DEVICE = 'cuda:0'                                                       # device where to load the model and perform the quantization
MODEL_ID = "mistralai/Mistral-7B-Instruct-v0.2"                         # model to quantize, can be a hugginface id or a local path
QUANTIZED_MODEL_ID = "mistral-7b-instruct-v0.2-GPTQ-Q4-GS128-AOT-TST"   #name given to the quantized model
BITS = 4                                                                # number of bits to quantize to, recommended 4
GROUP_SIZE = 128                                                        # size used for grouping in quantization algorithm, recommended 128, -1 quantizes per column
ACT_ORDER = True                                                        # whether to quantize columns in order of decreasing activation size, recommended True
TRUE_SEQUENTIAL = True                                                  # whether to perform sequential quantization even within a single transformer block, recommended True

In [None]:
# Let's load the model with the quantization configuration defined above

quantization_config = BaseQuantizeConfig(bits = BITS,
                                group_size = GROUP_SIZE,
                                desc_act = ACT_ORDER,
                                true_sequential = TRUE_SEQUENTIAL,
                                )
model = AutoGPTQForCausalLM.from_pretrained(MODEL_ID, quantization_config).to(DEVICE)
tokenizer = AutoTokenizer.from_pretrained(MODEL_ID)

In [None]:
# Load the dataset that'll be used for quantization (calibration dataset)
# Note: this dataset can be adapted to a specific fine-tuning, but as a general rule it should be similarly built as the model's training data
# Thus, for a foundational model such as Mistral-7B, a general-knowledge pre-training dataset extract works well
# We use here a 128-sample extract from the RedPajama2 of 2048 tokens

dataset = load_dataset('sade-adrien/quantization_samples', split='train')
quantization_samples = [tokenizer(sample, truncation=True, max_length=2048) for sample in dataset['raw_content']]

In [None]:
# Perform the quantization - takes 15-25mn for a 7B-parameter model on GPU and above dataset

model.quantize(quantization_samples)

In [None]:
# Save the quantized model

model.save_quantized(QUANTIZED_MODEL_ID)
tokenizer.save_pretrained(QUANTIZED_MODEL_ID)

In [None]:
# Load the quantized model

model = AutoGPTQForCausalLM.from_quantized(QUANTIZED_MODEL_ID,
                                            use_marlin = False,         # use marlin kernel
                                            disable_exllama = False,    # use exllama-1 kernel
                                            disable_exllamav2 = True,   # use exllama-2 kernel
                                            device=DEVICE,
                                            )
tokenizer = AutoTokenizer.from_pretrained(QUANTIZED_MODEL_ID)

In [None]:
# Or load the quantized model with HuggingFace framework, not recommended

from transformers import AutoModelForCausalLM
from optimum.gptq import load_quantized_model
from accelerate import init_empty_weights
import torch

with init_empty_weights():
    empty_model = AutoModelForCausalLM.from_pretrained(MODEL_ID, torch_dtype=torch.float16, device_map='cpu')
empty_model.tie_weights()
model = load_quantized_model(empty_model, save_folder=QUANTIZED_MODEL_ID, device_map={'': DEVICE})
tokenizer = AutoTokenizer.from_pretrained(QUANTIZED_MODEL_ID)


## AWQ
AWQ is an algorithm based on the hypothesis that a large percentage of the weights have a small impact on the output.

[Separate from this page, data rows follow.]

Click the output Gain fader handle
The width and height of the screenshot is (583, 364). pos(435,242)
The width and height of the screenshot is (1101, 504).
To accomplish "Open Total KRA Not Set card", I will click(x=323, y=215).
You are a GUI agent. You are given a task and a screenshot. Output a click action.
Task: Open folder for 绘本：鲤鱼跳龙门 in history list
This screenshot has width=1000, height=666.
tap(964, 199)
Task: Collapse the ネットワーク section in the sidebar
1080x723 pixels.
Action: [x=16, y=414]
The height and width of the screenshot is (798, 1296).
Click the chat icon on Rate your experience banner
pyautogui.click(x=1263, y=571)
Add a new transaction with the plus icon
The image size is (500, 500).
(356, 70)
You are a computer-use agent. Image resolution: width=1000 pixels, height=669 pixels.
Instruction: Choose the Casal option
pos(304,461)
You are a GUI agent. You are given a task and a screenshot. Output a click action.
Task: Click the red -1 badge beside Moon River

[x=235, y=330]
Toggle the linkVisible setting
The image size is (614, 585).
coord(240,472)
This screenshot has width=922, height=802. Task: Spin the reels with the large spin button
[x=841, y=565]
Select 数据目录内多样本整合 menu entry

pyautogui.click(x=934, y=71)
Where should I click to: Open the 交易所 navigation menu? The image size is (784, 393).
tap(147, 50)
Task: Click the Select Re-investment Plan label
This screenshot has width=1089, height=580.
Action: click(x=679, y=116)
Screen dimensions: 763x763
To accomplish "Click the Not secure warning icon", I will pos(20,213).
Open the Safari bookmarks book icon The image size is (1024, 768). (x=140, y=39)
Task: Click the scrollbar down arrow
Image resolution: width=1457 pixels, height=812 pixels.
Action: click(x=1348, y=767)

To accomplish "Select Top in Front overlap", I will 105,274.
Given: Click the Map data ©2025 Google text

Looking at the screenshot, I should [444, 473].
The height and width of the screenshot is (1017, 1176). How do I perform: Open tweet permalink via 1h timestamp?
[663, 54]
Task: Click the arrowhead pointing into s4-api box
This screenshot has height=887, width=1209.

The small fraction of important (aka salient) weights should be preserved in better precision during quantization to keep high performance. To this end, they are scaled efficiently right before quantization. 

More information at: https://arxiv.org/pdf/2306.00978.pdf

The tutorial provided uses AutoAWQ implementation: https://github.com/casper-hansen/AutoAWQ

Interestingly, this algorithm is not about the quantization itself but rather an improvement. This means, we have to use a quantization process along AWQ that is orthogonal. GPTQ is a perfect candidate and is commonly used along AWQ: this is the one used under the hood in this implementation.

In [None]:
# First let's download some useful libraries - this might take several minutes

!pip install torch transformers datasets optimum accelerate
!pip install git+https://github.com/casper-hansen/AutoAWQ_kernels.git -vvv
!pip install git+https://github.com/casper-hansen/AutoAWQ.git -vvv

In [None]:
# Now let's import some usefull libraries

from transformers import AutoTokenizer
from awq import AutoAWQForCausalLM
import json

In [None]:
# Define quantization parameters

DEVICE = 'cuda:0'                                                       # device where to load the model and perform the quantization
MODEL_ID = "mistralai/Mistral-7B-Instruct-v0.2"                         # model to quantize, can be a hugginface id or a local path
QUANTIZED_MODEL_ID = "mistral-7b-instruct-v0.2-AWQ-Q4-GS128-GEMM"       #name given to the quantized model
BITS = 4                                                                # number of bits to quantize to, currently only 4 bits is supported
GROUP_SIZE = 128                                                        # size used for grouping in quantization algorithm, recommended 128, -1 quantizes per column
VERSION = 'GEMM'                                                        # version to quantize to ['GEMM', 'GEMV', 'GEMV_fast', 'marlin'], recommended GEMM
ZERO_POINT = True                                                       # whether to use zero-point quantization, recommend True, need False for marlin kernel

In [None]:
# Let's load the model with the quantization configuration defined above

model = AutoAWQForCausalLM.from_pretrained(MODEL_ID, device_map={'': DEVICE})
tokenizer = AutoTokenizer.from_pretrained(MODEL_ID)

In [None]:
# Perform the quantization - takes 15-25mn for a 7B-parameter model on GPU

quantization_config = {"zero_point": ZERO_POINT, 
                    "q_group_size": GROUP_SIZE, 
                    "w_bit": BITS, 
                    "version": VERSION, 
                    "modules_to_not_convert": [],
                    }

model.quantize(tokenizer, quant_config=quantization_config)

In [None]:
# Save the quantized model

model.save_quantized(QUANTIZED_MODEL_ID)
tokenizer.save_pretrained(QUANTIZED_MODEL_ID)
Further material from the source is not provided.